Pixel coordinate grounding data

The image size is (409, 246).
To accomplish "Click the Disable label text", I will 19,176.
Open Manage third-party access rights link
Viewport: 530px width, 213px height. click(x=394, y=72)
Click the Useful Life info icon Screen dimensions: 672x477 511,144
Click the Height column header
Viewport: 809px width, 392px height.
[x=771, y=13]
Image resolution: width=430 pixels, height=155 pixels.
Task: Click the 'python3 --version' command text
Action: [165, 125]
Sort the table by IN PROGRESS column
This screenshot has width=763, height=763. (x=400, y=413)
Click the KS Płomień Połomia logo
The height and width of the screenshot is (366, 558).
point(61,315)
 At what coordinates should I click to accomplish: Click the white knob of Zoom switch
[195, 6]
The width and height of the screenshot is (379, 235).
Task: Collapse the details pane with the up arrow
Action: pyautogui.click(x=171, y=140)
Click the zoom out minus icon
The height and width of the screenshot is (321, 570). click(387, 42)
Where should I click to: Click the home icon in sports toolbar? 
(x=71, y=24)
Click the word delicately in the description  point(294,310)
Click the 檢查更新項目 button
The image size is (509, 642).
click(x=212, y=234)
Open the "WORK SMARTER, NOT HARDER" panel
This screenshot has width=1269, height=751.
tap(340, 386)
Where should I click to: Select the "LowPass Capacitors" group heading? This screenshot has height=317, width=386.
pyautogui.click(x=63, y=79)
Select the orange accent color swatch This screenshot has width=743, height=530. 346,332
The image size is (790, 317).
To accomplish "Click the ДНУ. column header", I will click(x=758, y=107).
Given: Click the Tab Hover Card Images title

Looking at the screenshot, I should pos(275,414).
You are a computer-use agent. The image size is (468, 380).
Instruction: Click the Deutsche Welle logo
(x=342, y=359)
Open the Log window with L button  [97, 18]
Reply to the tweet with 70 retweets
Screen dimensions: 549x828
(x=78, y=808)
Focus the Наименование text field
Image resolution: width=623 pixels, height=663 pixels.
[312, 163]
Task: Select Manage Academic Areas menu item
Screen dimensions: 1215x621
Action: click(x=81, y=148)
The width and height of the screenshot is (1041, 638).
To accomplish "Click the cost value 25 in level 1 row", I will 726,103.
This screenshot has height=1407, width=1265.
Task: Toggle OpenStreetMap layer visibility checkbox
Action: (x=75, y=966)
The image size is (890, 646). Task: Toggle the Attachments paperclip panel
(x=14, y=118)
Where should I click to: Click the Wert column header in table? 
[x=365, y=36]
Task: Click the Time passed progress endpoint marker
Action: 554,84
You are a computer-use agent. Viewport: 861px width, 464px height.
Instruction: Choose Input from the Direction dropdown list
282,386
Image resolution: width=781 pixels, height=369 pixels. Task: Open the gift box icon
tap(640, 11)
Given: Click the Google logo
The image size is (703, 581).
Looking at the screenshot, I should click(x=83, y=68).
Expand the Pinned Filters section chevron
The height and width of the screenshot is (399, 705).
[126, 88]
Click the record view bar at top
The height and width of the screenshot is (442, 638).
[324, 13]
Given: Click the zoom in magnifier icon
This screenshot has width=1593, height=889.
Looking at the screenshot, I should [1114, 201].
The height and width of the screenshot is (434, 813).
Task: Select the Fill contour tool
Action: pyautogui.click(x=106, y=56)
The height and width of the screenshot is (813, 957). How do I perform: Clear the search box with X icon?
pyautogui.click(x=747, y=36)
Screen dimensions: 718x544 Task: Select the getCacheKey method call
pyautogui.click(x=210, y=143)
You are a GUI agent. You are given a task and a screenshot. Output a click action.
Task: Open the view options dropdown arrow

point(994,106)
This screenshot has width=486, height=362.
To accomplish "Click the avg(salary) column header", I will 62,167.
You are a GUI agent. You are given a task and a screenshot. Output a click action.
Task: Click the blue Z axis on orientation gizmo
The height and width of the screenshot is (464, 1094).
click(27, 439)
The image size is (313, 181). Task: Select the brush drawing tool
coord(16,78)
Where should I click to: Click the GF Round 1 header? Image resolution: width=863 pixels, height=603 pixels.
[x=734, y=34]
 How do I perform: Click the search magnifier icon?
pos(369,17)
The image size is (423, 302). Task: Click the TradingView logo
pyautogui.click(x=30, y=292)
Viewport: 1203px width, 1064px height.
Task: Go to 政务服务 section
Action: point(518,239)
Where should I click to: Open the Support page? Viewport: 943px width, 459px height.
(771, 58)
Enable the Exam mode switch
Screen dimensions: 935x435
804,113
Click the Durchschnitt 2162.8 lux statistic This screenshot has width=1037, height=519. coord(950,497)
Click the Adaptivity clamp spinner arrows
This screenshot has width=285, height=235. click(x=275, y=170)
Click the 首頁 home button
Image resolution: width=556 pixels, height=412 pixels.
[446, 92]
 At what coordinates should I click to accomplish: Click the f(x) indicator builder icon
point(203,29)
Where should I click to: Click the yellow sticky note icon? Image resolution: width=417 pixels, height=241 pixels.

Action item
Copy each line of the data exactly, leaving nothing out.

Result of this task
The image size is (409, 246).
To accomplish "Click the Disable label text", I will 19,176.
Open Manage third-party access rights link
Viewport: 530px width, 213px height. click(x=394, y=72)
Click the Useful Life info icon Screen dimensions: 672x477 511,144
Click the Height column header
Viewport: 809px width, 392px height.
[x=771, y=13]
Image resolution: width=430 pixels, height=155 pixels.
Task: Click the 'python3 --version' command text
Action: [165, 125]
Sort the table by IN PROGRESS column
This screenshot has width=763, height=763. (x=400, y=413)
Click the KS Płomień Połomia logo
The height and width of the screenshot is (366, 558).
point(61,315)
 At what coordinates should I click to accomplish: Click the white knob of Zoom switch
[195, 6]
The width and height of the screenshot is (379, 235).
Task: Collapse the details pane with the up arrow
Action: pyautogui.click(x=171, y=140)
Click the zoom out minus icon
The height and width of the screenshot is (321, 570). click(387, 42)
Where should I click to: Click the home icon in sports toolbar? 
(x=71, y=24)
Click the word delicately in the description  point(294,310)
Click the 檢查更新項目 button
The image size is (509, 642).
click(x=212, y=234)
Open the "WORK SMARTER, NOT HARDER" panel
This screenshot has width=1269, height=751.
tap(340, 386)
Where should I click to: Select the "LowPass Capacitors" group heading? This screenshot has height=317, width=386.
pyautogui.click(x=63, y=79)
Select the orange accent color swatch This screenshot has width=743, height=530. 346,332
The image size is (790, 317).
To accomplish "Click the ДНУ. column header", I will click(x=758, y=107).
Given: Click the Tab Hover Card Images title

Looking at the screenshot, I should pos(275,414).
You are a computer-use agent. The image size is (468, 380).
Instruction: Click the Deutsche Welle logo
(x=342, y=359)
Open the Log window with L button  [97, 18]
Reply to the tweet with 70 retweets
Screen dimensions: 549x828
(x=78, y=808)
Focus the Наименование text field
Image resolution: width=623 pixels, height=663 pixels.
[312, 163]
Task: Select Manage Academic Areas menu item
Screen dimensions: 1215x621
Action: click(x=81, y=148)
The width and height of the screenshot is (1041, 638).
To accomplish "Click the cost value 25 in level 1 row", I will 726,103.
This screenshot has height=1407, width=1265.
Task: Toggle OpenStreetMap layer visibility checkbox
Action: (x=75, y=966)
The image size is (890, 646). Task: Toggle the Attachments paperclip panel
(x=14, y=118)
Where should I click to: Click the Wert column header in table? 
[x=365, y=36]
Task: Click the Time passed progress endpoint marker
Action: 554,84
You are a computer-use agent. Viewport: 861px width, 464px height.
Instruction: Choose Input from the Direction dropdown list
282,386
Image resolution: width=781 pixels, height=369 pixels. Task: Open the gift box icon
tap(640, 11)
Given: Click the Google logo
The image size is (703, 581).
Looking at the screenshot, I should click(x=83, y=68).
Expand the Pinned Filters section chevron
The height and width of the screenshot is (399, 705).
[126, 88]
Click the record view bar at top
The height and width of the screenshot is (442, 638).
[324, 13]
Given: Click the zoom in magnifier icon
This screenshot has width=1593, height=889.
Looking at the screenshot, I should [1114, 201].
The height and width of the screenshot is (434, 813).
Task: Select the Fill contour tool
Action: pyautogui.click(x=106, y=56)
The height and width of the screenshot is (813, 957). How do I perform: Clear the search box with X icon?
pyautogui.click(x=747, y=36)
Screen dimensions: 718x544 Task: Select the getCacheKey method call
pyautogui.click(x=210, y=143)
You are a GUI agent. You are given a task and a screenshot. Output a click action.
Task: Open the view options dropdown arrow

point(994,106)
This screenshot has width=486, height=362.
To accomplish "Click the avg(salary) column header", I will 62,167.
You are a GUI agent. You are given a task and a screenshot. Output a click action.
Task: Click the blue Z axis on orientation gizmo
The height and width of the screenshot is (464, 1094).
click(27, 439)
The image size is (313, 181). Task: Select the brush drawing tool
coord(16,78)
Where should I click to: Click the GF Round 1 header? Image resolution: width=863 pixels, height=603 pixels.
[x=734, y=34]
 How do I perform: Click the search magnifier icon?
pos(369,17)
The image size is (423, 302). Task: Click the TradingView logo
pyautogui.click(x=30, y=292)
Viewport: 1203px width, 1064px height.
Task: Go to 政务服务 section
Action: point(518,239)
Where should I click to: Open the Support page? Viewport: 943px width, 459px height.
(771, 58)
Enable the Exam mode switch
Screen dimensions: 935x435
804,113
Click the Durchschnitt 2162.8 lux statistic This screenshot has width=1037, height=519. coord(950,497)
Click the Adaptivity clamp spinner arrows
This screenshot has width=285, height=235. click(x=275, y=170)
Click the 首頁 home button
Image resolution: width=556 pixels, height=412 pixels.
[446, 92]
 At what coordinates should I click to accomplish: Click the f(x) indicator builder icon
point(203,29)
Where should I click to: Click the yellow sticky note icon? Image resolution: width=417 pixels, height=241 pixels.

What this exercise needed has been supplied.